-------- RECORDED INFORMATION --------
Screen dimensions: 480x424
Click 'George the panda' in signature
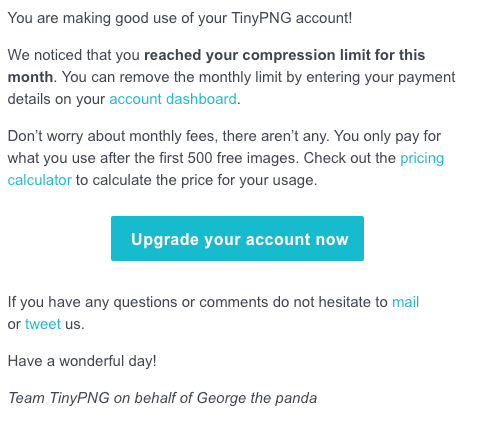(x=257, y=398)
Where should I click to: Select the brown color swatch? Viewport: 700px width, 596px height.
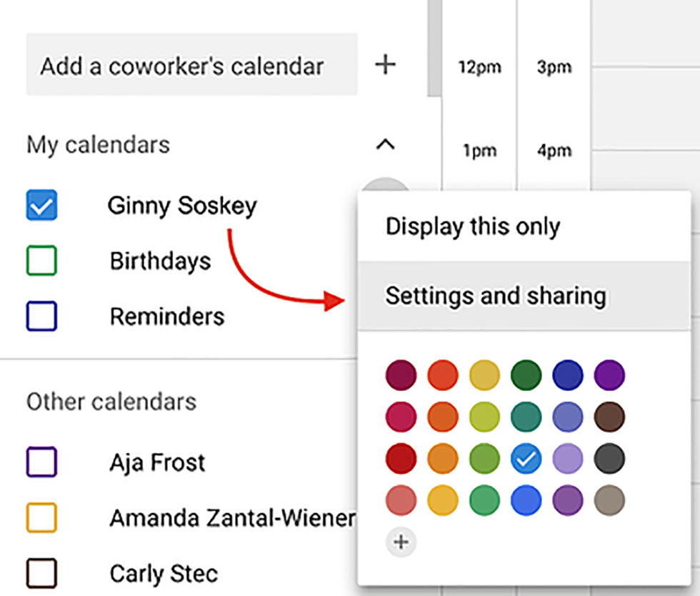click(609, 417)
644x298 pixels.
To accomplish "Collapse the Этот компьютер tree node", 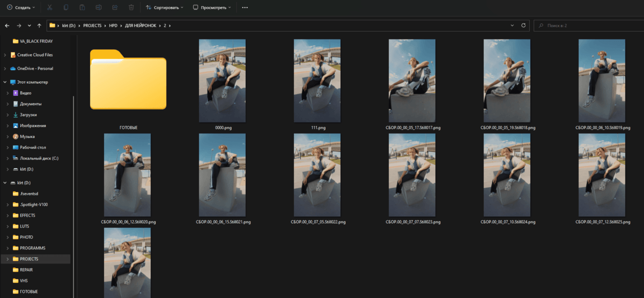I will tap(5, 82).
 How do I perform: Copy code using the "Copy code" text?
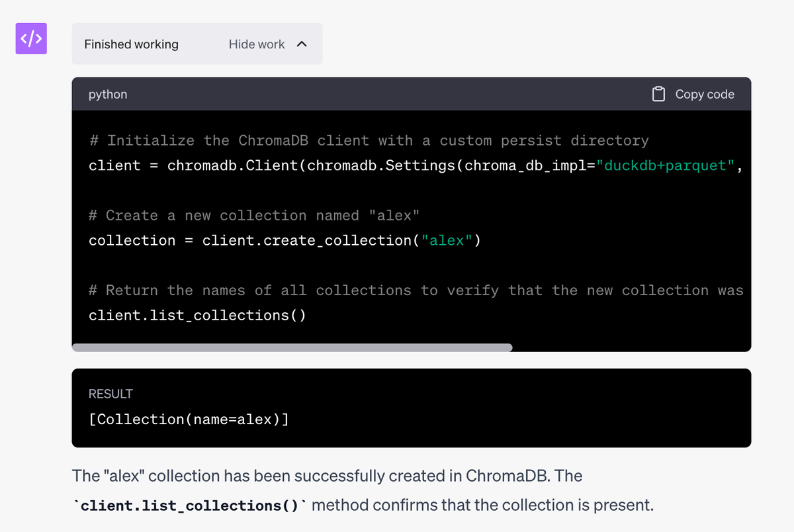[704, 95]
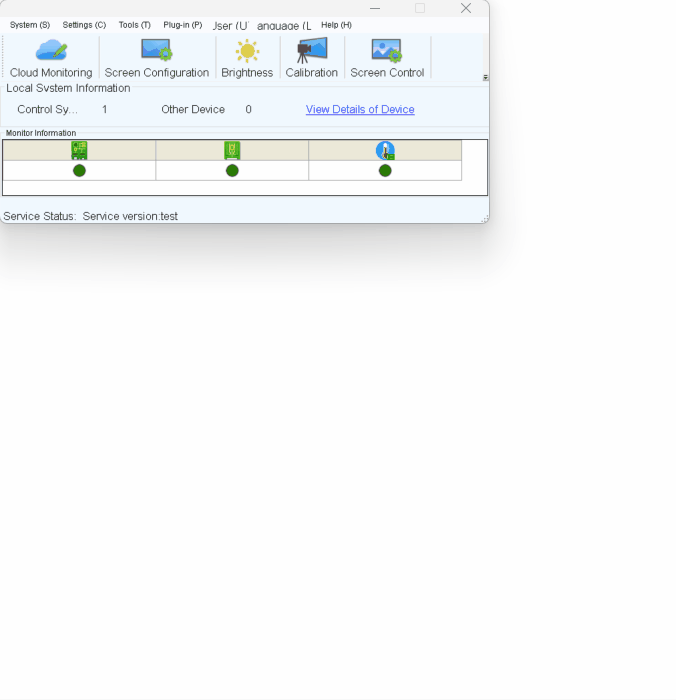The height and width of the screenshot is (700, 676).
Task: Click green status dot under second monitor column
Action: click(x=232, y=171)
--------
• [WHAT TO PRODUCE] Copy out exactly, without any pictures, the lines above that begin at the one with "How do I perform: Copy" and end at the last line of the listing.

• [EXERCISE ANSWER]
 How do I perform: Copy code using the "Copy code" text?
[704, 95]
The height and width of the screenshot is (700, 676).
Task: Click green status dot under second monitor column
Action: click(x=232, y=171)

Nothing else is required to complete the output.